The law states that contraceptives must be “readily accessible” to students in grades 7 to 12 via school administrators and nurses.
Rep. Topper McFaun first introduced the bill and it was signed into law by Gov. Phil Scott in 2020. It recently completed rollout in schools, local station NBC News 5 reported.
“In order to prevent or reduce unintended pregnancies and sexually transmitted diseases, each school district shall make condoms available to all students in its secondary schools, free of charge,” the bill read at the time. “At a minimum, condoms shall be placed in locations that are safe and readily accessible to students, including the school nurse’s office.”

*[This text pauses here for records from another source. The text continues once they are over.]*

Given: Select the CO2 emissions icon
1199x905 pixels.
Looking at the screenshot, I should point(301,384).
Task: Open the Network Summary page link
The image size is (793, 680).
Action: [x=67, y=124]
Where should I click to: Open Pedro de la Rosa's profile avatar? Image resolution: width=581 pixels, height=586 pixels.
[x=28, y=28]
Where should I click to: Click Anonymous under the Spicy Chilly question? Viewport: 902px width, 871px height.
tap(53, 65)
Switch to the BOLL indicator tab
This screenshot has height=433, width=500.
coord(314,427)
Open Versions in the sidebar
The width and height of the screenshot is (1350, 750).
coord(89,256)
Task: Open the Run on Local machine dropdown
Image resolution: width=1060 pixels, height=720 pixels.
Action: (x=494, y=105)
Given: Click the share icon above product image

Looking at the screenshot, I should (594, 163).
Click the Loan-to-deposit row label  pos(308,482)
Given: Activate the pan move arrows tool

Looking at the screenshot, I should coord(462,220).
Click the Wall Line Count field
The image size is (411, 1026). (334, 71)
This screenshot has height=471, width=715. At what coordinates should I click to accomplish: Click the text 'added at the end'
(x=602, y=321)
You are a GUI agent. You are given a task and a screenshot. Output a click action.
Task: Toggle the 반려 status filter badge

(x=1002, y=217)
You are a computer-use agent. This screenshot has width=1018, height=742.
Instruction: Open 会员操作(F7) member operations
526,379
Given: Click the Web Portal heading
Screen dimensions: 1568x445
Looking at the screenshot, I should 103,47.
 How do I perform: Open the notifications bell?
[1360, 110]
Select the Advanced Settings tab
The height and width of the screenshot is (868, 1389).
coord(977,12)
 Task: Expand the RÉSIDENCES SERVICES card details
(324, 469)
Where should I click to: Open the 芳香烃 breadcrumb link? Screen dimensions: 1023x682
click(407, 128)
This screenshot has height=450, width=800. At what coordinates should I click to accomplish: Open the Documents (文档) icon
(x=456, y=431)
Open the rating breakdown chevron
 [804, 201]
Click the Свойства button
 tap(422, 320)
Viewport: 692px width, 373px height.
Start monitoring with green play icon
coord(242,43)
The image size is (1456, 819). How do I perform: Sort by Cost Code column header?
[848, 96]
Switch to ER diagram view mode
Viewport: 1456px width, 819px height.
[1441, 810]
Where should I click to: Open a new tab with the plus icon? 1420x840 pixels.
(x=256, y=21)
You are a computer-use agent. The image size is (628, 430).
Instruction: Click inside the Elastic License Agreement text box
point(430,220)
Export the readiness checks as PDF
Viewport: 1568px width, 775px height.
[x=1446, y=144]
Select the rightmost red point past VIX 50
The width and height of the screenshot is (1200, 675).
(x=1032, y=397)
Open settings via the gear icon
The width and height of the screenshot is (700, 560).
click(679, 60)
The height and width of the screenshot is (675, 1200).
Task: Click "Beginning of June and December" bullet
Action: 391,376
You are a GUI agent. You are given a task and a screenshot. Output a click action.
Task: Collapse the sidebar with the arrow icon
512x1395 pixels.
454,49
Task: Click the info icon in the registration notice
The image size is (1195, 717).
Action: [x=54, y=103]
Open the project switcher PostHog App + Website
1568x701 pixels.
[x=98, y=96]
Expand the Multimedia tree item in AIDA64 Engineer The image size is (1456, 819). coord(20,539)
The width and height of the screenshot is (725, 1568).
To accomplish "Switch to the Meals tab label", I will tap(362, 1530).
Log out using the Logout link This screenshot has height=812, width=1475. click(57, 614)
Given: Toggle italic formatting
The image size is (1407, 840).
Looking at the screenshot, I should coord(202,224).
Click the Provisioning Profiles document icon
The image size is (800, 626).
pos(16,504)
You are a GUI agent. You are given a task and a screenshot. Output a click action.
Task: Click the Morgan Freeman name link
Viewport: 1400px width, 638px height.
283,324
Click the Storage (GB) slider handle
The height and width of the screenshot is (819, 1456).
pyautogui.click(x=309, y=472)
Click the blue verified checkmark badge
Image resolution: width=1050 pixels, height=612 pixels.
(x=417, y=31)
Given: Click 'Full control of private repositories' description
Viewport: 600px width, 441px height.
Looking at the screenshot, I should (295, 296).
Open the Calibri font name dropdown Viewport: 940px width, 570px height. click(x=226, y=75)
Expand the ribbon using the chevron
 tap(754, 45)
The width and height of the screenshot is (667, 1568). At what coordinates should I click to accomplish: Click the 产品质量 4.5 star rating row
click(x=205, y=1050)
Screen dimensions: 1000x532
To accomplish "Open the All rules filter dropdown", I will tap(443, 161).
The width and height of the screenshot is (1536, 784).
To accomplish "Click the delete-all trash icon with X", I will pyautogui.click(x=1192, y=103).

The aim to introduce free condoms in schools stemmed from a 2019 Vermont Youth Risk Behavior Survey that showed that 40% of high schoolers are sexually active and only half are using rubbers.
…Despite this shift in public school health education, not everyone is too happy with the law, like Sharon Toborg, a policy analyst for the Vermont Right to Life Committee who has been opposed to the legislation.
“I think perhaps Representative McFaun has good intentions,” Toborg told Vermont Public Radio. “But the reality is that when you encourage sexual activity among young kids, and treat it as normal and acceptable for 12-year-olds to be engaging in sexual activity, you are creating an atmosphere that will lead to more sexual activity and more unintended pregnancies.”